**Selected text:**
Design a 60-day proof of value for AI Fabrix using this journey: [Meeting → Action Worker / Proposal Factory / Manager Workforce Optimizer / Customer Risk Worker].

Include:
1. Business owner
2. Users in scope
3. Systems and data in scope
4. Trust boundaries
5. Baseline metrics
6. Target metrics
7. Evidence that must be captured
8. Risks and assumptions
9. What we should refuse to do in phase one
10. Decision gate after 60 days

Keep the pilot focused on completed work, not chat usage.

Prompt 4: Pressure-test the business case

Act as a skeptical CFO and COO.

We are considering AI Fabrix for [journey/use case]. The expected value is [value hypothesis].

Challenge the business case.

Identify:
1. Weak assumptions
2. Hidden delivery risks
3. Metrics that may be vanity metrics
4. Operational costs we may underestimate
5. Conditions that would make the pilot fail
6. Evidence required before scaling
7. A simpler alternative we should consider first

Then rewrite the business case into a stronger, measurable version.

Prompt 5: Pressure-test security and governance

Act as an enterprise security, risk, and compliance review board.

**Things to do:**
a – Reproduce the AI Fabrix prompt text word for word, starting with "Keep the pilot" and going on through "is [value hypothesis].".
b – Summarize the AI Fabrix prompt text in three sentences.
The items come from a different source.

**Given entries:**
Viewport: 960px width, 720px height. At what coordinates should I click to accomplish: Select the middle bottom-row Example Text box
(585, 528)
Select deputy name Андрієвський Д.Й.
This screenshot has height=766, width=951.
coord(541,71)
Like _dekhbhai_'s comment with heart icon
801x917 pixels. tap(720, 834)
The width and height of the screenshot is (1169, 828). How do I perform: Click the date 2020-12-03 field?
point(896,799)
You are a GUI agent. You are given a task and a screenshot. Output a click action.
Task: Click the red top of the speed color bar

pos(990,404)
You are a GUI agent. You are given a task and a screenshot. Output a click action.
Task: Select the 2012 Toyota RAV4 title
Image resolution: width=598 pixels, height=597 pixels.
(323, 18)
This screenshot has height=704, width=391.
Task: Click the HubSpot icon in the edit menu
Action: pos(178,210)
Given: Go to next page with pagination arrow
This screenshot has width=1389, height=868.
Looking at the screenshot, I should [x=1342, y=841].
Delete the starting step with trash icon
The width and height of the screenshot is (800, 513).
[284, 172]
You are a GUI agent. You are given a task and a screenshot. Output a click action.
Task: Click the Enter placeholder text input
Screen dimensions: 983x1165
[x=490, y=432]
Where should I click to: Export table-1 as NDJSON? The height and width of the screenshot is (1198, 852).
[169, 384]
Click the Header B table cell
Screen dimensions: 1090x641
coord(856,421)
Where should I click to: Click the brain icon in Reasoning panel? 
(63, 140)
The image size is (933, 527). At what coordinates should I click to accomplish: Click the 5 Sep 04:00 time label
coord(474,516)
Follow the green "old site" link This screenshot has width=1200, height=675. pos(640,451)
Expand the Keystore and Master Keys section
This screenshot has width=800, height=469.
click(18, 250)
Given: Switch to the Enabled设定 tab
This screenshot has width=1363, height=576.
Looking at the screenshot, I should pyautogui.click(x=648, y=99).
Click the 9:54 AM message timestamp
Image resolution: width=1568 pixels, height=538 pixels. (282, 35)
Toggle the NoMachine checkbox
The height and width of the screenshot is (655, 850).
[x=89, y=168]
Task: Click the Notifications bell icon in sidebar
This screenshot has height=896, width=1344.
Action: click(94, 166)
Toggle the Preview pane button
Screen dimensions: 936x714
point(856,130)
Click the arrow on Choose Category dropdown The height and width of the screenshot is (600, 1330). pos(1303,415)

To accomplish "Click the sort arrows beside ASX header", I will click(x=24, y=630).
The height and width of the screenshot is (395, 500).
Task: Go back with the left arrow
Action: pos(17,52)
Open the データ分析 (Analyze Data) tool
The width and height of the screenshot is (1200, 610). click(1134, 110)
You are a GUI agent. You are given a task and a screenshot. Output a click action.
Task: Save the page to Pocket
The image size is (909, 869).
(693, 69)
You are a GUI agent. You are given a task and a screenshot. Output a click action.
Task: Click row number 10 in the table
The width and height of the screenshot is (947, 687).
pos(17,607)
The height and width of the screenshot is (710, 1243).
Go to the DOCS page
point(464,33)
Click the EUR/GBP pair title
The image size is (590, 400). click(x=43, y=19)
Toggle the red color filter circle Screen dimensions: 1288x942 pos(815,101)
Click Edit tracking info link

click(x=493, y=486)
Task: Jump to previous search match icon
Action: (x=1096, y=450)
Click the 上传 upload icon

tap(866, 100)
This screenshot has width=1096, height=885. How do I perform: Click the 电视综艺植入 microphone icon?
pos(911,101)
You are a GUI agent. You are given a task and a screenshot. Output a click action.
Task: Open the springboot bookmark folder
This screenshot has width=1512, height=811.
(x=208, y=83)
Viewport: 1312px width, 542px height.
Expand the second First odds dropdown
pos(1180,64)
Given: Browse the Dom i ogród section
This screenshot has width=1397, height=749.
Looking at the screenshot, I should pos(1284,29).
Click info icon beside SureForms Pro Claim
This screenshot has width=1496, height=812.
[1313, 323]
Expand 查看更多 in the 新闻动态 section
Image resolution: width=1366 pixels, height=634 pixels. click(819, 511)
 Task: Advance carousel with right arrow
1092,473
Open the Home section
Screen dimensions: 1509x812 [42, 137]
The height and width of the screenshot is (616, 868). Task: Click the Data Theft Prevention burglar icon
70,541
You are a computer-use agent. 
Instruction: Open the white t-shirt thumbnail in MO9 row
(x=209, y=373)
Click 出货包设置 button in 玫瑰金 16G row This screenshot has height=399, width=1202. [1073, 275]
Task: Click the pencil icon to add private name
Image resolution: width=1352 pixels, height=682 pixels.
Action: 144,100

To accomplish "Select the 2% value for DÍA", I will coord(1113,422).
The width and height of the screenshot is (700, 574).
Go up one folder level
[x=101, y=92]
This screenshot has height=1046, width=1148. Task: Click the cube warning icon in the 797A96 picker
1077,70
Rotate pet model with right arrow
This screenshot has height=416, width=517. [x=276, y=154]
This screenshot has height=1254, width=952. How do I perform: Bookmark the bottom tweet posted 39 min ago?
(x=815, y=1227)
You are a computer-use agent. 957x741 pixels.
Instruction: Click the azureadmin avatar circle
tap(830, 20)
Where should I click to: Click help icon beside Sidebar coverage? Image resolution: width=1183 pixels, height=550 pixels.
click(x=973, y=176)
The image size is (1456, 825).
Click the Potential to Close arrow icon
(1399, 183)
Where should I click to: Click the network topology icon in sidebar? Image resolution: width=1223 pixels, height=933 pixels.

**Solutions in order:**
a –
Keep the pilot focused on completed work, not chat usage.

Prompt 4: Pressure-test the business case

Act as a skeptical CFO and COO.

We are considering AI Fabrix for [journey/use case]. The expected value is [value hypothesis].

b – One prompt asks for a 60-day proof of value for AI Fabrix along a given journey, covering points such as the business owner, scope, trust boundaries, metrics, evidence, risks, and a decision gate, with the pilot focused on completed work rather than chat usage. Prompt 4 has the reader act as a skeptical CFO and COO to challenge the business case by identifying weak assumptions, hidden risks, vanity metrics, underestimated costs, failure conditions, evidence needed before scaling, and a simpler alternative, and then rewrite the case into a stronger, measurable version. Prompt 5 begins by asking the reader to act as an enterprise security, risk, and compliance review board.